TEXT EXTRACT:
# Trapped In This Place (Looking For Musicians) [Mega Man Remix]



## TectorCoon (Oct 28, 2014)

So basically this track (http://www.youtube.com/watch?v=Br3uvu7_Tew) that plays on the 3rd and 4th levels of Dr. Cossack's Fortress from Mega Man 4. I wrote lyrics to this song...I would do this remix myself but, as you probably guessed, I lack good musical programs (or any musical programs for that matter). So I posted (or attempted to post) this thread over at http://ocremix.org in hopes that someone might be interested. I figured I'd post it here too so I could see if any other furs are interested in this piece...if so let me know so I can send the lyrics. Of course, just to be on the safe side, I will ask for you to present at least one piece or track you have made so I know you aren't just a fake and are going to steal my lyrics without credit...thanks for reading ^^

P.S. If you've ever heard the "Megas" music then a style like that would work quite well for this song.

DATA EXCERPT:
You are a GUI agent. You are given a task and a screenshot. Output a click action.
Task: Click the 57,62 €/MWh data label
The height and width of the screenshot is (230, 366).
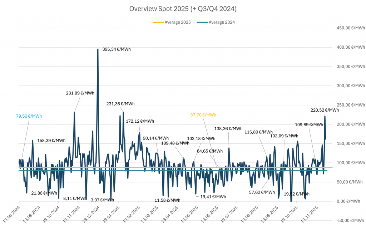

TO DO: Resume the forum post seeking musicians for a Mega Man 4 remix, picking up after its final line.

RESPONSE:
----------



## Shadow Jaeger (Nov 2, 2014)

Ok.....do you need to have this made within a certain time period or what? 
Also....are you asking for a music commission or just a request?
I will have a look into the song but i won't guarantee i will make the remix.


----------



## ZettaBit (Nov 4, 2014)

Interesting, I may play with this a bit if I have some free time. I will see if I can get a MIDI.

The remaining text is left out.